● **Exercise data**:
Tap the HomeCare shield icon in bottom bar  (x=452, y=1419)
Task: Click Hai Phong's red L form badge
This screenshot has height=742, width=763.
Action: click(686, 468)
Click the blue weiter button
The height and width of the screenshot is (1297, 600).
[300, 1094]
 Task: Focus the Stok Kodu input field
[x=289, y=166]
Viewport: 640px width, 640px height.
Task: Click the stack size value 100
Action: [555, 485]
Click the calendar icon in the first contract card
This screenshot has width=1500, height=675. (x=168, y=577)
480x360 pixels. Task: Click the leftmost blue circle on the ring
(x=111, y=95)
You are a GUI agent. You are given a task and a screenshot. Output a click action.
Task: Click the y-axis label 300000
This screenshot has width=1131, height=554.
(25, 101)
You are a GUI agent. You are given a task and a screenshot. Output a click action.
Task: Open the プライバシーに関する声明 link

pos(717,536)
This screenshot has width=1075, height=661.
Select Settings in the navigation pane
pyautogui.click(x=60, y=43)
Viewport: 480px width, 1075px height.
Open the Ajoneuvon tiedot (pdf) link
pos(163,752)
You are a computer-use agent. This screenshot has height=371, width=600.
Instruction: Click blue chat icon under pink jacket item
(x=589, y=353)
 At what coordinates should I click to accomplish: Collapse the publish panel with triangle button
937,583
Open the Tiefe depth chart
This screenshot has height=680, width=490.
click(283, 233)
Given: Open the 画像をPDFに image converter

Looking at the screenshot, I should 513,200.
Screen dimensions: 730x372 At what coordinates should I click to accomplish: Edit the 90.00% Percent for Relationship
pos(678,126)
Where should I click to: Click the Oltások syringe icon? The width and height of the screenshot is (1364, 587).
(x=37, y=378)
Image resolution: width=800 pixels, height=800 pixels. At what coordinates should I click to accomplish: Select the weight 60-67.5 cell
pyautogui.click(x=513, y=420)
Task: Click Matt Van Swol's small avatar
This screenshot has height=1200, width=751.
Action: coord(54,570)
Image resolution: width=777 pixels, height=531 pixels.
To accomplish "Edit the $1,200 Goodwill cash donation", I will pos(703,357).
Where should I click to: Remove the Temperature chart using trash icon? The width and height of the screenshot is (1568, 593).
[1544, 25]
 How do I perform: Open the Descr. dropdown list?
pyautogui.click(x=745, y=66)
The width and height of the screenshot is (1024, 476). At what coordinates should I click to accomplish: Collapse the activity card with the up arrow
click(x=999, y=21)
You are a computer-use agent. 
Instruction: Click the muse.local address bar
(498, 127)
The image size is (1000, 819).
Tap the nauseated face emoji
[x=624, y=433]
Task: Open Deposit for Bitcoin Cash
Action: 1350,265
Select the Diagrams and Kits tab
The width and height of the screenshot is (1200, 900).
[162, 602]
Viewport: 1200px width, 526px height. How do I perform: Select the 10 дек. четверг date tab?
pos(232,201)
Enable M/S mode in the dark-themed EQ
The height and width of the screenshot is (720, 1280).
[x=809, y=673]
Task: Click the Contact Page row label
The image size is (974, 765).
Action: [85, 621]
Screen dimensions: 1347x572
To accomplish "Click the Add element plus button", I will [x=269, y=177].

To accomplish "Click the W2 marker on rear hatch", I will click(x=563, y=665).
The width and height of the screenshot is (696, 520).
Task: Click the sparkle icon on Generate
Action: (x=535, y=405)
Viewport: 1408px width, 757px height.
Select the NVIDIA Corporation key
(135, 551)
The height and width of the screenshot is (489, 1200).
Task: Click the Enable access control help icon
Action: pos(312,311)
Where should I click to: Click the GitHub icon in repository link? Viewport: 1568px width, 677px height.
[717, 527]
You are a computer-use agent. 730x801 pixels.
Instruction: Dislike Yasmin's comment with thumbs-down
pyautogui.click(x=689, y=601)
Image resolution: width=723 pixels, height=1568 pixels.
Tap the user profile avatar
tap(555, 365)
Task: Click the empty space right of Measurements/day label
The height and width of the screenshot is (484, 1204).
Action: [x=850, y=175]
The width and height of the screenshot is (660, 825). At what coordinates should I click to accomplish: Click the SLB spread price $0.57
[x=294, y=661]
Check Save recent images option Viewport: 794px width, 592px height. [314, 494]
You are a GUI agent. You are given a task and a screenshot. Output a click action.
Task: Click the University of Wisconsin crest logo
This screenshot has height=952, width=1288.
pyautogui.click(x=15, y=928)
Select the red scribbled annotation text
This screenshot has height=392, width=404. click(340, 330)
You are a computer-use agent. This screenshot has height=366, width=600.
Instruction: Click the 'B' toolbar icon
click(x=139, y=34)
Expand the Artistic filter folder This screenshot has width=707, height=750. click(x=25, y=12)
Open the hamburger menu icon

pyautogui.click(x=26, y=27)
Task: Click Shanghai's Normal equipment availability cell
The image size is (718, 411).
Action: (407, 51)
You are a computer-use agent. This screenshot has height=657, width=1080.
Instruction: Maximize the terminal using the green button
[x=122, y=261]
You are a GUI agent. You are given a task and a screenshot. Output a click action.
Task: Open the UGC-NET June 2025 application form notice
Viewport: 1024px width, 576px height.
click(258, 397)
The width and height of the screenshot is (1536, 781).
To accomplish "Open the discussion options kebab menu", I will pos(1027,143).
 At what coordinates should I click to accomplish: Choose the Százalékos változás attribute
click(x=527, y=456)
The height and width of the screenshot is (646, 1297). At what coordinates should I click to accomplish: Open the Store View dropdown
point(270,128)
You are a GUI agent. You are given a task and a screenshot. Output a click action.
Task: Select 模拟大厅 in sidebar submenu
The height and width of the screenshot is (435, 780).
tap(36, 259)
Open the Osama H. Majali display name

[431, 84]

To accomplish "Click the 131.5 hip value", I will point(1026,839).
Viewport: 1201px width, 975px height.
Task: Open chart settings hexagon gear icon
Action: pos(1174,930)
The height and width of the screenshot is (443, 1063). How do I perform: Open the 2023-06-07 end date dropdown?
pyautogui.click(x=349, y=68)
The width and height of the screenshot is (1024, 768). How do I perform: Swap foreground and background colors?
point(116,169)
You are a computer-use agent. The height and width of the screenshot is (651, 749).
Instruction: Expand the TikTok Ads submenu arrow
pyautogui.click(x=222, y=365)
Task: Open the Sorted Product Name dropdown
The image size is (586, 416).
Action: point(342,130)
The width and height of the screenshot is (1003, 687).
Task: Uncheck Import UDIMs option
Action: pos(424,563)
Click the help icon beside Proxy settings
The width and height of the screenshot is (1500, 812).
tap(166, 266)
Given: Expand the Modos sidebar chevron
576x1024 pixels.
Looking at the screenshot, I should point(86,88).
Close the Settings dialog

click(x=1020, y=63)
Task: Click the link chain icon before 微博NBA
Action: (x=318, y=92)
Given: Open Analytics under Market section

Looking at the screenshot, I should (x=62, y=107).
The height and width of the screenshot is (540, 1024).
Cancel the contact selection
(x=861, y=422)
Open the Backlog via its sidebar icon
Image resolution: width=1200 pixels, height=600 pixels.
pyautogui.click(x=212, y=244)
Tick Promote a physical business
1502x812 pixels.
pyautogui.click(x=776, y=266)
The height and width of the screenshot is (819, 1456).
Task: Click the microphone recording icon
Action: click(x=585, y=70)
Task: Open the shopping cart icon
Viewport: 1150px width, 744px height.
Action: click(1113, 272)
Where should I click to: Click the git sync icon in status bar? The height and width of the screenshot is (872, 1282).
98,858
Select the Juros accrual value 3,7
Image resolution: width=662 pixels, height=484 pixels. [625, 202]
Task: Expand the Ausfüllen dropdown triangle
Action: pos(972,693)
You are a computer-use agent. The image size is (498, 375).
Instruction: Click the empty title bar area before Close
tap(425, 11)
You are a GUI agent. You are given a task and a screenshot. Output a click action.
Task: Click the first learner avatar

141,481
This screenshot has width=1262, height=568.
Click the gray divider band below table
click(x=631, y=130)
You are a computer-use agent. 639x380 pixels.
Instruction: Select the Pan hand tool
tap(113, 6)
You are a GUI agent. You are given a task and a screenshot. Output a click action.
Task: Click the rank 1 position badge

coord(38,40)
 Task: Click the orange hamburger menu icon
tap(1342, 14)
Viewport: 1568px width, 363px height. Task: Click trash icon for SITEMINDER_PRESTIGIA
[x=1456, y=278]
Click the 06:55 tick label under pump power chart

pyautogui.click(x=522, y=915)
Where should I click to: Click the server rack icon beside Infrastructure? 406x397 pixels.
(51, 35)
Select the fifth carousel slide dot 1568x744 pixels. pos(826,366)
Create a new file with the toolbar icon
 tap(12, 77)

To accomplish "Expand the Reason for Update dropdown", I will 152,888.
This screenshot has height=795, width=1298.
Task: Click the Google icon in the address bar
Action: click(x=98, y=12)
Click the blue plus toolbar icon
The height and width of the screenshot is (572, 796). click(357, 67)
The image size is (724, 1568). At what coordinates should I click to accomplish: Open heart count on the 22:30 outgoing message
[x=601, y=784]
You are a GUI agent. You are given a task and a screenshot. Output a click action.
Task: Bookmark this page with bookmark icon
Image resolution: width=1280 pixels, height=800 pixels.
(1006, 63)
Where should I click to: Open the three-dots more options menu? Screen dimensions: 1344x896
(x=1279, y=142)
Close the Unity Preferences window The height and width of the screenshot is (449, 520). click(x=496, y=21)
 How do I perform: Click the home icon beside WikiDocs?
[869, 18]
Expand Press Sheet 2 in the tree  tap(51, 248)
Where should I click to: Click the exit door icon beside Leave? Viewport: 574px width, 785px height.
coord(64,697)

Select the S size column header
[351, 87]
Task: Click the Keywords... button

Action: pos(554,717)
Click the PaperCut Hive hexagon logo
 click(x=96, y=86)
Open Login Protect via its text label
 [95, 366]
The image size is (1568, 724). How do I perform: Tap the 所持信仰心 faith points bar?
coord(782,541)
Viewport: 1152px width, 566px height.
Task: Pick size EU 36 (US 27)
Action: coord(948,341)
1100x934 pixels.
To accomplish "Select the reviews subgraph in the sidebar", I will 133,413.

● **Exercise requirements**: Please go through the data above and copy each line containing the word "sidebar".

● **Your solution**:
Task: Select 模拟大厅 in sidebar submenu
Given: Expand the Modos sidebar chevron
Open the Backlog via its sidebar icon
To accomplish "Select the reviews subgraph in the sidebar", I will 133,413.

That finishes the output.